## [Consignes de l'exercice]
a) Selon l'extrait sur la fauconnerie, depuis quand la chasse au vol a-t-elle disparu en France ?
b) Rédigez la suite du texte sur la fauconnerie, en reprenant après sa dernière phrase.

Extraits du Livre d'or du sportsman par le comte de Mirabal, chez Lahure, Paris, 1893

Louis XIV à la chasse au vol dans la plaine de Vésinet

L'art de la fauconnerie parait avoir été connu et pratiqué dans l'antiquité. Aristote et Pline en ont fait mention. Elien en a exposé les principes que Firmius a perfectionnés. Les Francs connaissaient certainement la chasse au faucon : nous en avons pour garant la loi salique qui condamnait à une amende quiconque déroberait un accipiter ou un sparvus [1] dressés. Mais c'est surtout au moyen âge que la chasse au faucon atteignit sa plus grande vogue. A cette époque, la fauconnerie devint une science véritable, et la chasse, un plaisir exclusivement réservé au roi et à la noblesse. [...] Jusqu'à Louis XIII, la chasse au faucon, dite chasse au vol, ne cessa de se maintenir côte à côte avec la vénerie proprement dite. Elle est disparue en France depuis la fin du XVIIIe siècle.

...On distingue dans la fauconnerie plusieurs sortes de vols et ici le mot « vol » exprime soit la chasse que l'on fait avec les oiseaux de proie, soit l'équipage qui y sert. Il y a le vol pour le milan, auquel on emploie le gerfaut, et quelquefois le sacre, ainsi que pour le vol du héron, le vol pour la corneille et la pie, celui de la perdrix, celui des oiseaux de rivière et le vol pour le poil. Les oiseaux de proie se divisent, d'après la conformation des ailes, en rameurs et en voiliers et d'après la conformation des serres en nobles et ignobles.

## [Données]
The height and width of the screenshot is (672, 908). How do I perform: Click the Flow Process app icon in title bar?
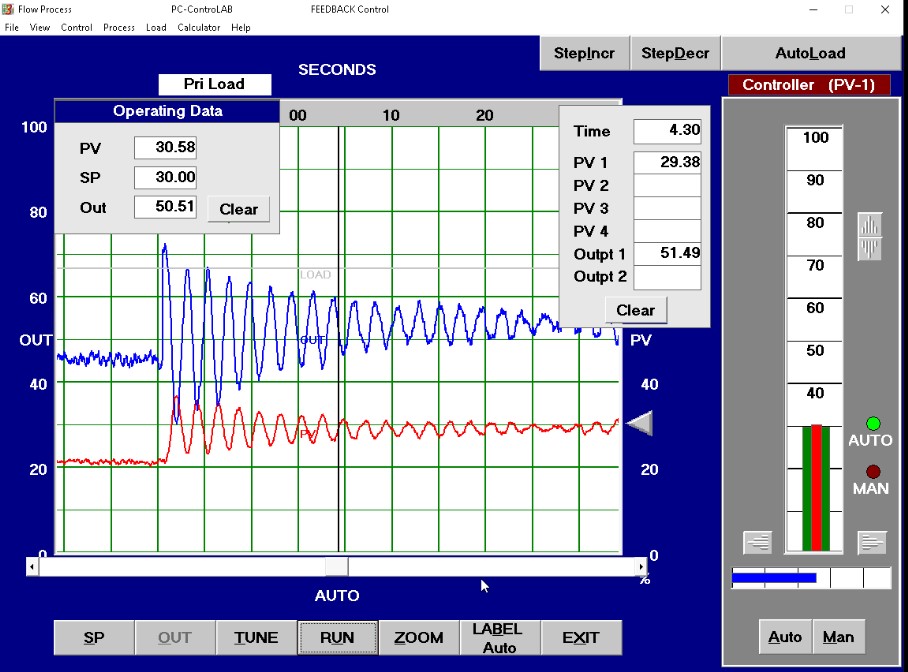(9, 9)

## [Réponses aux consignes]
a) Depuis la fin du XVIIIe siècle.

b)
Les rameurs s'élèvent dans les hautes régions de l'air ; ils poursuivent, attaquent et saisissent leur proie à toutes les hauteurs et fondent sur elles comme un trait. Les voiliers ne s'élèvent qu'à une région moyenne, pour découvrir une proie courante et qui ne s'élève jamais très haut ; ils la poursuivent à tire d'ailes et emploient pour la saisir, l'agileté, la ruse qui suppléent chez eux à la force. Les rameurs ont l'iris noir, l'aile mince, déliée, peu convexe, fortement tendue quand elle est déployée ; les dix premières plumes entières, formant une sorte de rame à plan continu ; des mouvements aisés, rapides et puissants ; la tête haute et portée en avant ; aussi peuvent-ils s'élever très haut, se mouvoir dans tous les sens et même voler contre le vent.
Les voiliers ont l'iris jaune, l'aile plus épaisse, massive, arquée, moins tendue pendant le vol ; les cinq premières plumes échancrées et formant une surface interrompue ; les mouvements pénibles lents, d'un moindre effet, la tête basse et inclinée. Ils ne s'élève que pour découvrir leur proie et ne peuvent voler avantageusement que vent arrière.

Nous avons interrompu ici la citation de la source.